(RECORDED INFORMATION)
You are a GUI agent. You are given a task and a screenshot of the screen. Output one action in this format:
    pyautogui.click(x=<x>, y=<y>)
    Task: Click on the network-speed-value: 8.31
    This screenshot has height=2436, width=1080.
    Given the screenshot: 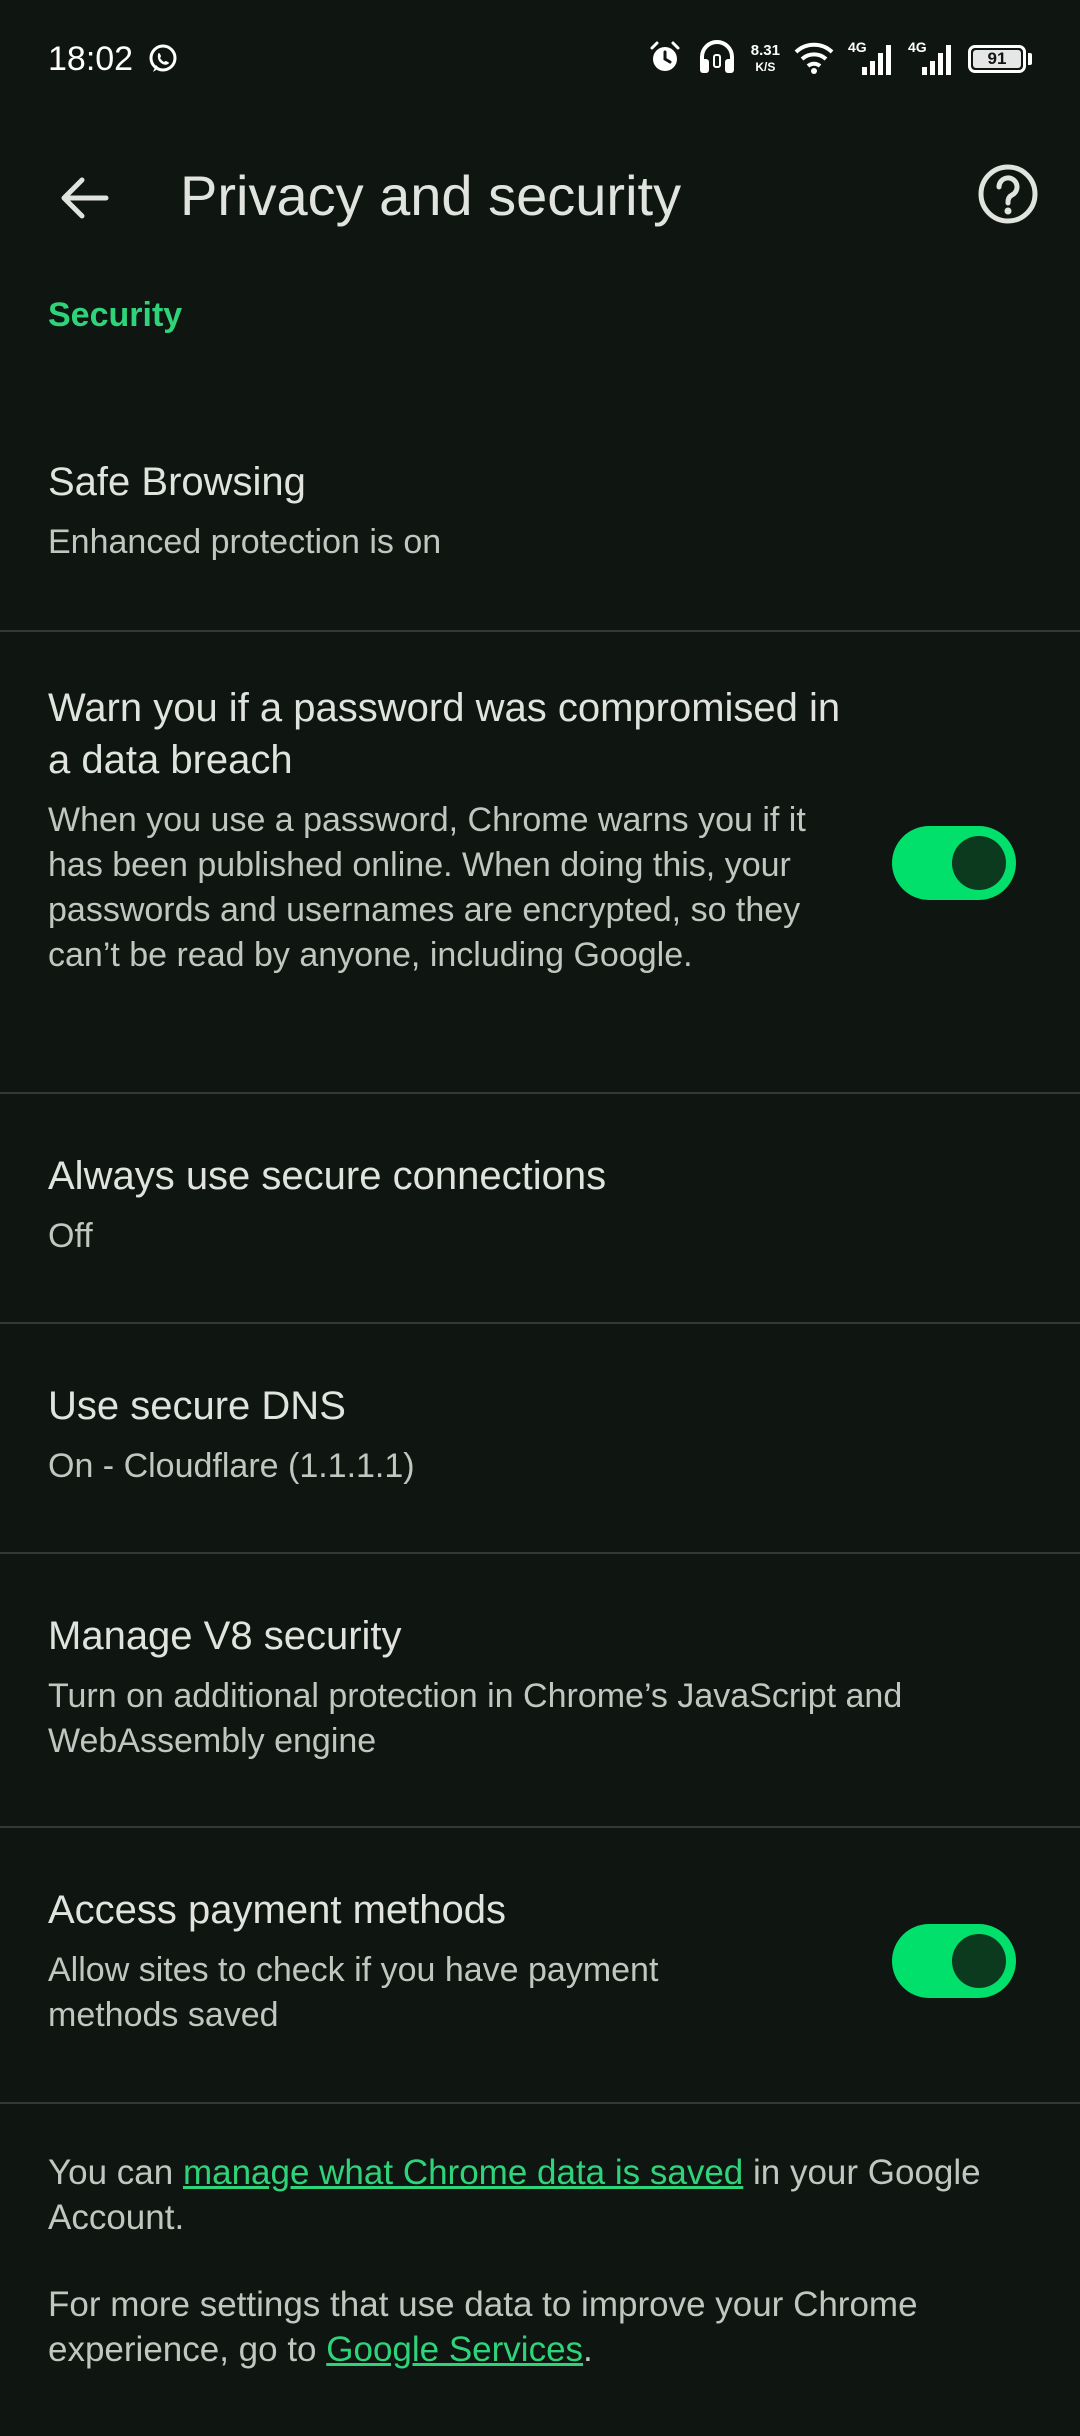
(End RECORDED INFORMATION)
> **JOB**: Copy the lines above word for word, leaving out the picture.

> **RESULT**:
You are a GUI agent. You are given a task and a screenshot of the screen. Output one action in this format:
    pyautogui.click(x=<x>, y=<y>)
    Task: Click on the network-speed-value: 8.31
    This screenshot has height=2436, width=1080.
    Given the screenshot: 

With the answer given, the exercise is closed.